The line of critical stability
Monitoring whether or not dust layers embedded in a gaseous disk remain stable to shear, we mapped out the region of parameter space where stability occurs (black points on the figure). For various midplane dust-to-gas ratios (mu_0), we selected several Richardson numbers and assessed whether stability was possible. The classical Ri = 0.25 value is not a universal critical value when in a rotating circumstellar disk; instead, the critical value scales with the midplane dust-to-gas ratio. Large midplane values are possible only with larger Richardson numbers, which means that the dust layer is also fairly spread out around the midplane. This suggests that there may be more overall dust and heavier elements in these disks compared to those who have lower midplane dust values but achieve smaller Richardson numbers.
However, these choice of parameters is a bit too abstract. We can translate these results into a more meaningful figure, which shows how dense the midplane can become depending on the global properties of the disk.
Conditions for Planetesimal formation
If we know the overall vertical distribution of the dust and gas, we can compute the overall "metallicity" of the disk by integrating over these layers. This has the benefit of being an observable quantity and it relates to the overall properties of the disk.
If we take the best-fit line of our results as the divide between stability and instability, this suggests the dust layer can remain stable up until mu_0 ~ 30 (the threshold for gravitational instability) if the overall metallicity of the disk is only a few times the metallicity of the Sun.
This is conceivable in circumstellar disks today. The solar metallicity value would assume that a disk around a star like the Sun has its dust and gas equally spread across the disk, where in fact radial motion of the dust can result in pileups where the dust content Sigma_d can be increased relative to gas content Sigma_g, and there local regions of enhanced metallicity can undergo gravitational collapse.

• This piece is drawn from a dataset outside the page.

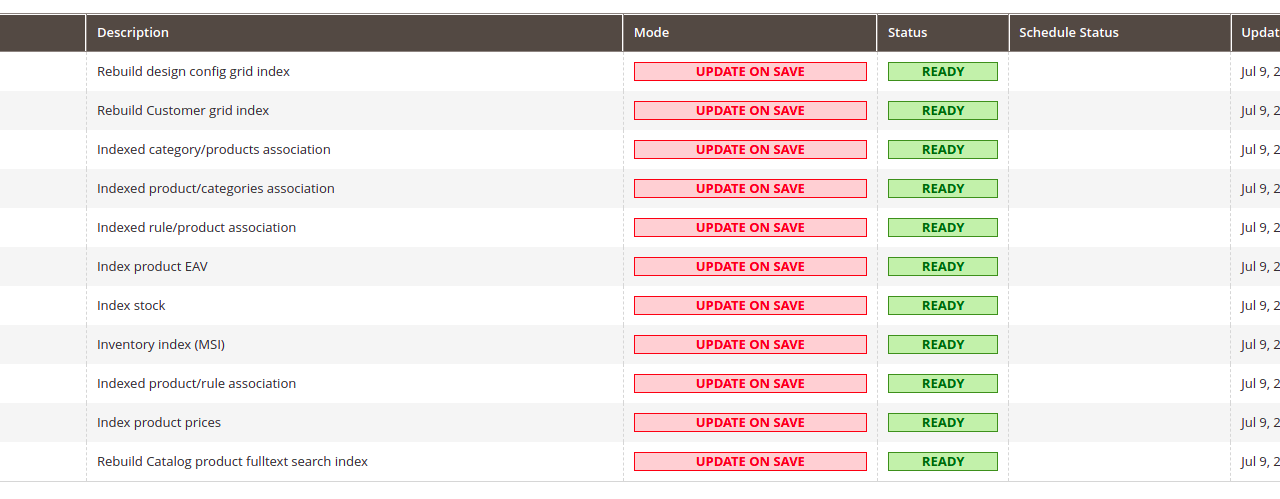
Task: Click Ready status for Inventory index (MSI)
Action: click(943, 345)
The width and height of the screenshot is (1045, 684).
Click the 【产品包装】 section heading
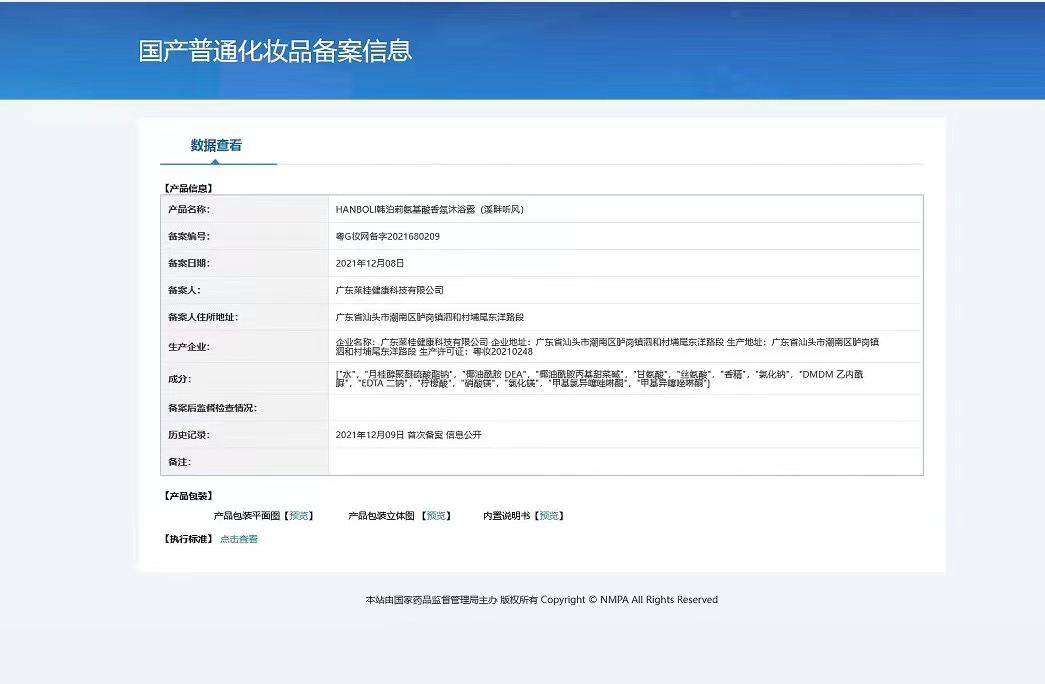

I have also been assuming here that planet formation is efficient, which is unlikely the case. In reality, the disks where these planets are forming are likely composed of much more mass than that which ends up in the form of planets. This extra mass may end up on the star or get blown away from the stellar winds. If instead we assume the overall mass of the disk is larger than the minimum mass needed to form planets, the overall gravitational tug of the dust+gas is larger, and the threshold value of mu_0 reduces from 30 to even lower values. A disk that is 3x more massive than the minimum mass needed to form planets has a threshold value of ~10 instead of ~30. It becomes even easier to form planetesimals this way!
Is it self-consistent?
In the first paper we explored dust layers that had presumably settled to an equilibrium state. A more self-consistent simulation would allow this dust to settle into this state. In the second paper we approximated this settling and tested whether our results in Paper I were robust. We started with a diffuse dust layer, which slowly settled toward the midplane. As the dust settled, we simulated the dust layer to test whether shear would disrupt the midplane. As found in Paper I, we found that more massive disks or more metal-rich disks could indeed go gravitationally unstable, where a multitude of small dust particles can collapse into a planetesimal-sized object.